As duas histórias centrais basicamente retomam alguns dos temas caros a Tomine, sobretudo a segunda história, sobre uma jovem mulher que é confundida com uma estrela pornográfica e todas as suas relações, amorosas ou de amizade, se pautam por esse mal-entendido, colocando-a à margem de uma “integração” social total, tal como muitos dos jovens personagens deste autor, desde 32 Stories. A primeira história, porém, é sobre um homem mais velho, casado e com uma filha – mas incompreendido -, o que poderá ser um eco também da maturidade do autor e da sua própria vida pessoal que passou por essas fases (e é alvo de atenção em Impending Marriage e, enquanto cena visual, da curta história final deste Optic Nerve). Interessar-nos-á menos analisar as questões diegéticas de cada uma destas histórias do que avançar com uma possibilidade de interpretação, que tem tanto de generalista como de óbvia, na verdade.

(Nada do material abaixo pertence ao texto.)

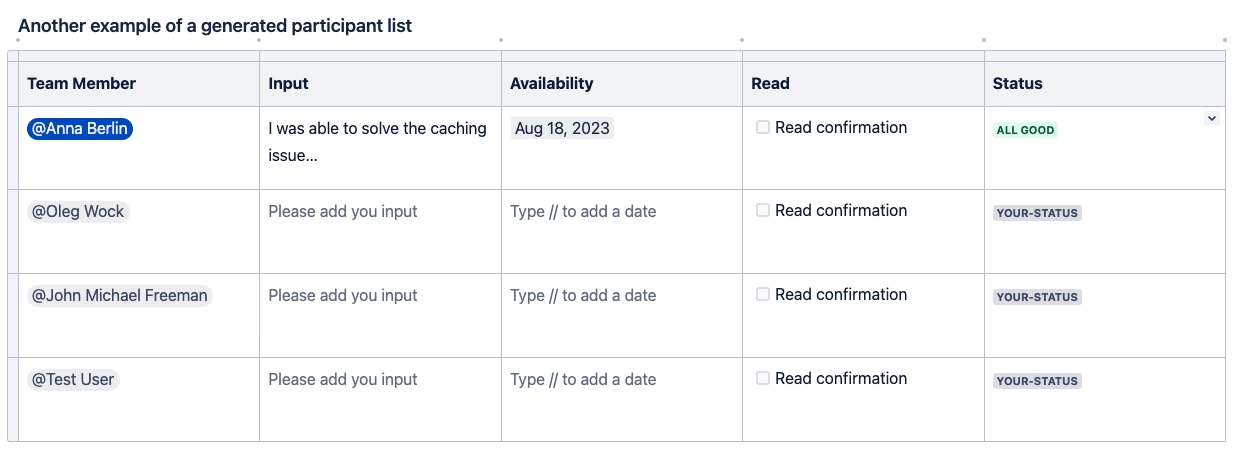1246x457 pixels.
Task: Select the Availability column header cell
Action: click(x=622, y=84)
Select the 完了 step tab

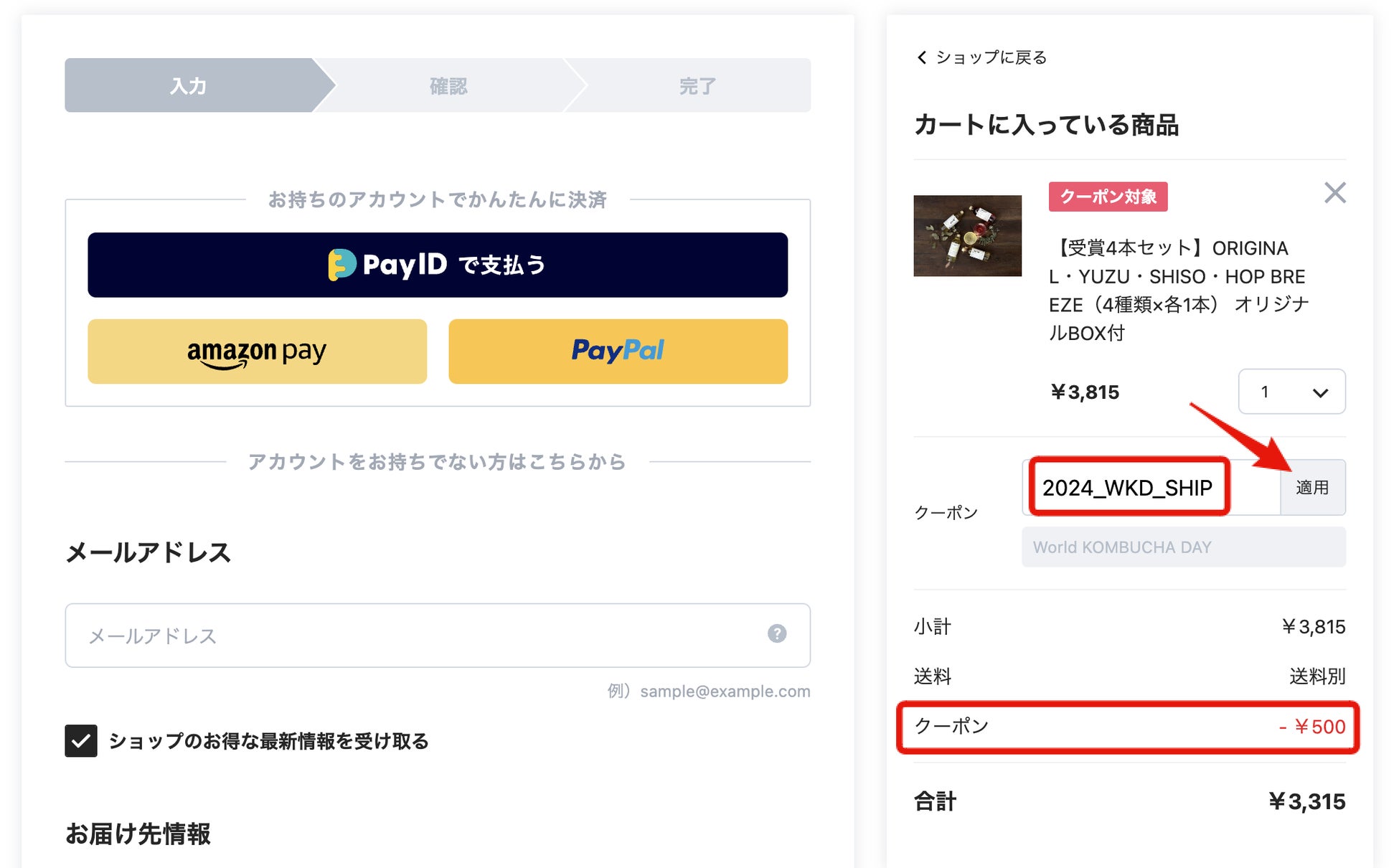tap(697, 86)
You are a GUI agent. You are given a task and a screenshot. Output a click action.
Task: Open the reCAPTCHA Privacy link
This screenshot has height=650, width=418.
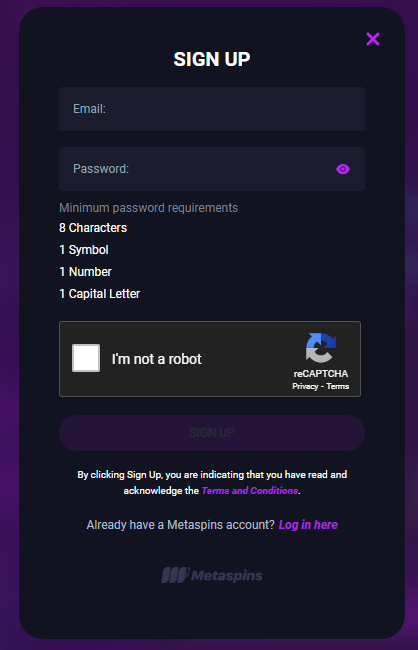[x=305, y=386]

Em "Hortisculpture", Harold, um jardineiro de uma trintena de anos, começa a manipular árvores e arbustos no interior de tubos contorcidos de gesso, “esculturas (…) com uma planta viva a crescer no interior”. Chama-lhes “hortisculturas”, e aos poucos sente que pode ser uma oportunidade não apenas de negócio, mas de auto-expressão, de ser o seu chamamento, e procura apoios ora junto à família ora a parceiros, mas falha em todos os passos… Anos passam-se e não há maneira de vingar esta nova “forma de arte”, apesar de um brevíssimo episódio em que Harold revela a sua fantasia de “vingança do vencedor”… Todos acham que as suas peças são horrendas, mas ele vai insistindo, até um momento final. A história em si é algo leve, cómica, apesar de atravessar a crise criativa de Harold, e as lutas diárias do seu quotidiano.

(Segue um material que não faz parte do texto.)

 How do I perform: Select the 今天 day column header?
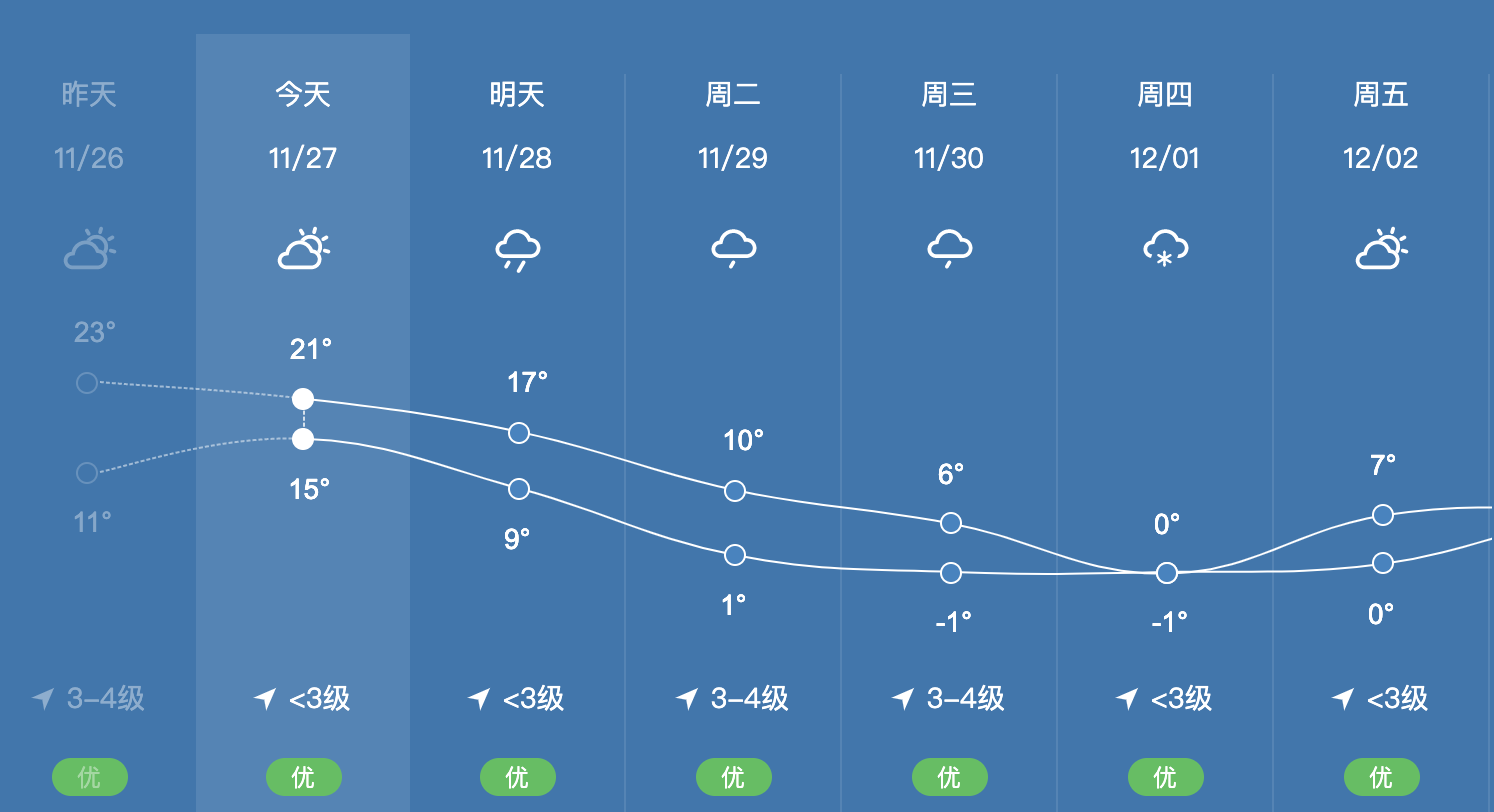[x=303, y=95]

"Amber Sweet", como se disse, é uma história em que uma jovem universitária, nunca nomeada, é confundida com uma estrela porno da net, e quando o descobre, não sabe muito bem como se defender disso, com as amigas a gozarem-na sobre o quão difícil lhe é ser confundida com uma “estrela famosa da pornografia” (isto é, que se encaixa nos padrões expectáveis da beleza feminina, e até mais do que isso, da sua disponibilidade sexual), e com os namorados ora não aguentando a pressão da comparação ora possivelmente fantasiando estarem com Amber e não com a rapariga. Esta história coaduna-se mais com os ambientes habituais de Tomine e até a forma como é contada – em retrospectiva, numa narração da protagonista a um possível novo namorado, e com um grande salto no tempo revelando uma mudança radical de visual e de vida e, até, o felizardo encontro casual com a tal estrela – recorda-nos as primeiras histórias curtas presentes na Optic Nerve na sua vida através da D&Q.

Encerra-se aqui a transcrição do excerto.